Pihaknya sudah meminta satuan kerja perangkat daerah (SKPD) terkait untuk terlibat langsung dalam pembinaan PKL tersebut. Dari sisi pengembangan usaha, dinas yang terkait dengan pengembangan UMKM diminta untuk terjun langsung. Sedangkan mengenai lokasi usaha, diupayakan kerjasama dan koordinasi dengan Disdikpora.
''Terkait kualitas makanan yang disajikan, mereka juga akan mendapat supervisi dari Dinas Kesehatan,'' paparnya.
Berbagai rangkaian usaha tersebut dimaksudkan agar PKL tidak hanya sekedar berjualan di tepi jalan. Melalui pembinaan yang simultan diharapkan usaha yang dilakukan dapat lebih maju. ''Baik dari sisi kualitas maupun kualitasnya,'' ungkapnya.
Untuk sementara, lokasi memang diarahkan ke sejumlah sekolah. Namun begitu, tidak menutup kemungkinan hal tersebut akan dilakukan di kawasan lainnya.
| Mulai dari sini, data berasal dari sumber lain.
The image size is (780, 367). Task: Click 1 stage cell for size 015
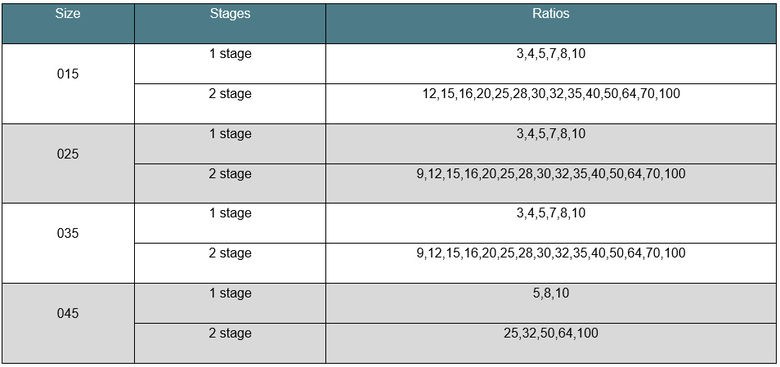click(230, 63)
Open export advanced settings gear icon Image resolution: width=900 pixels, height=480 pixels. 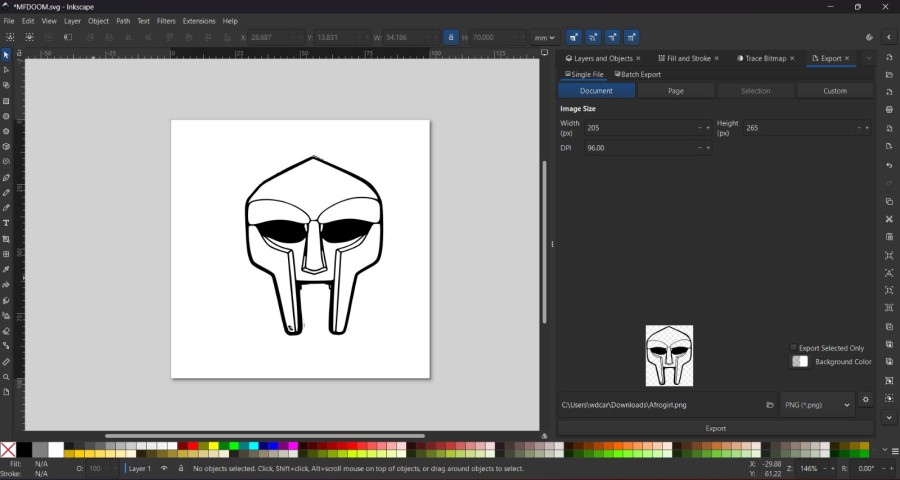click(x=866, y=400)
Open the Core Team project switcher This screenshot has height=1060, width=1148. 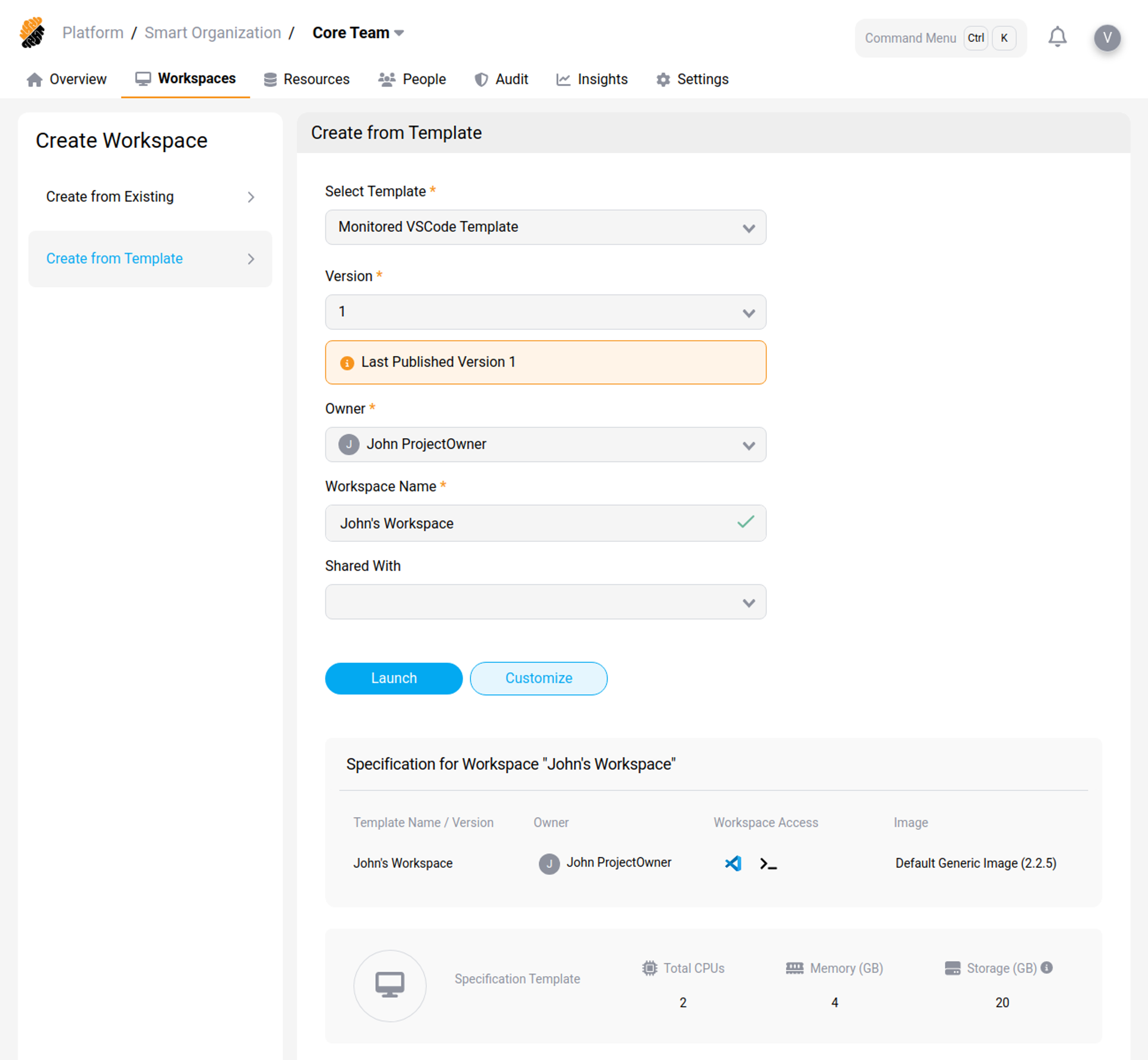(358, 33)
''Awalnya, memang muncul keinginan dari pedagang kaki lima yang biasa berjualan di sekitar sekolah. Hal serupa akan dilakukan pedagang di wilayah lainnya,'' tandasnya.
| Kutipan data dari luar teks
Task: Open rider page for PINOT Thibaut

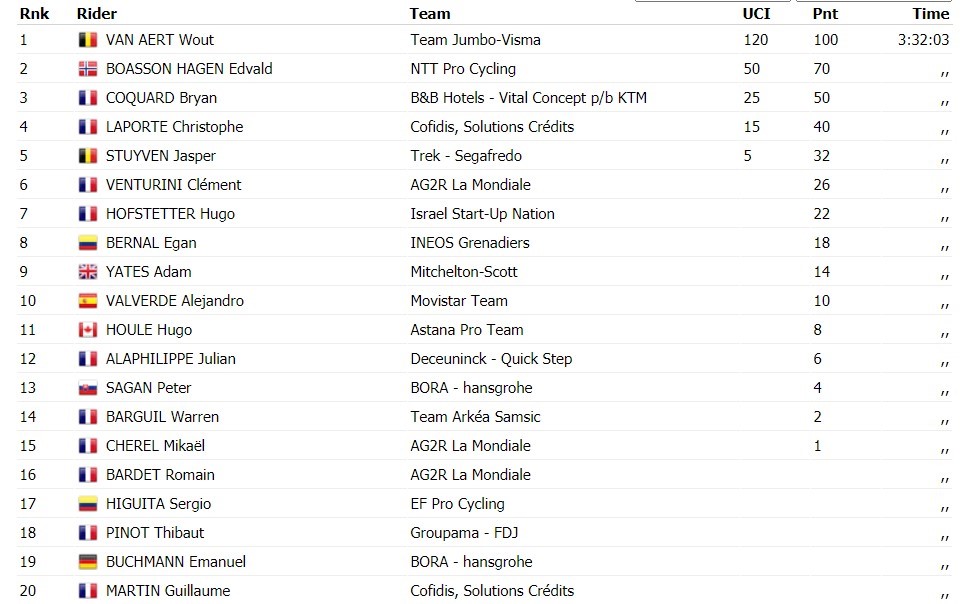Action: tap(154, 533)
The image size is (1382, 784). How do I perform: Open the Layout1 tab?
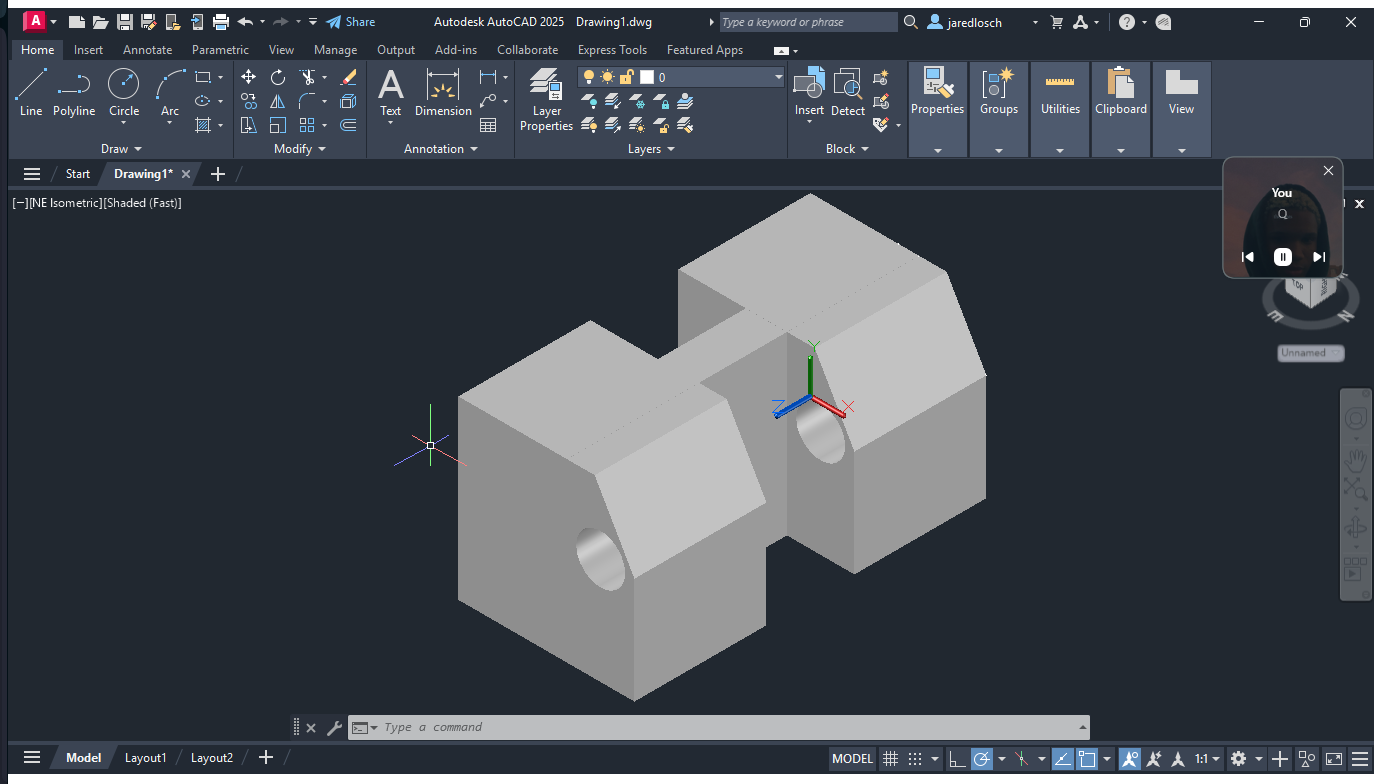point(145,757)
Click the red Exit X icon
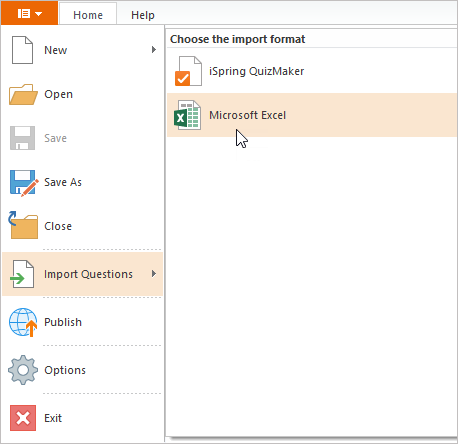 pyautogui.click(x=23, y=418)
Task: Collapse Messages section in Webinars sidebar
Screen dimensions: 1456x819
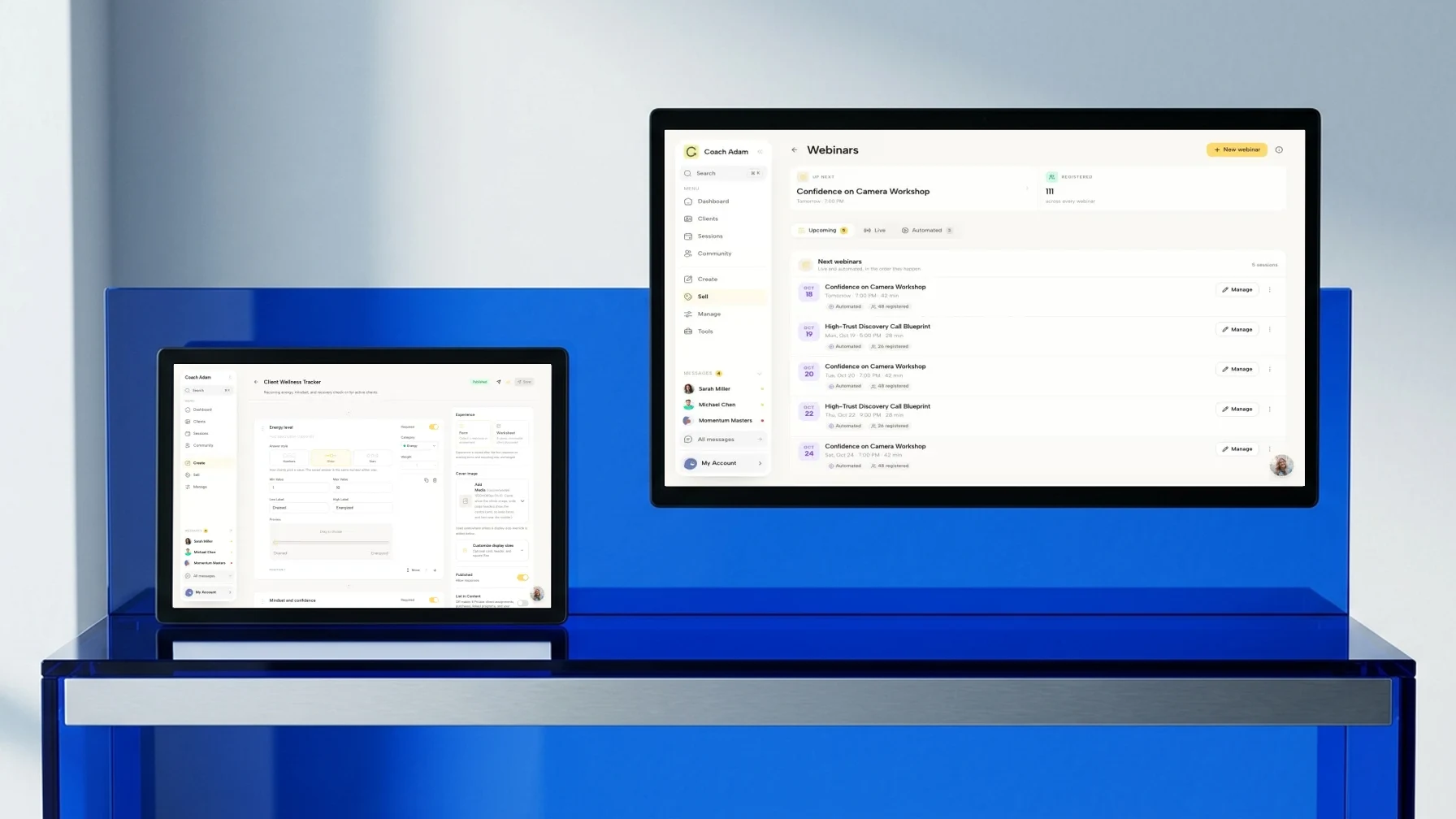Action: tap(760, 374)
Soal modal usaha, sejak awal pihaknya meyakinkan agar koperasi dapat mengembangkan usaha terlebih dahulu. Bila hal itu sudah dilakukan, dipastikan lembaga keuangan secara otomatis akan tertarik untuk ikut membantu. Pihaknya juga siap memfasilitasi dengan sejumlah lembaga perbankkan.
''Melalui berbagai upaya tersebut, tidak menutup kemungkinan mereka akan menjadi pengusaha suatu ketika,'' imbuhnya.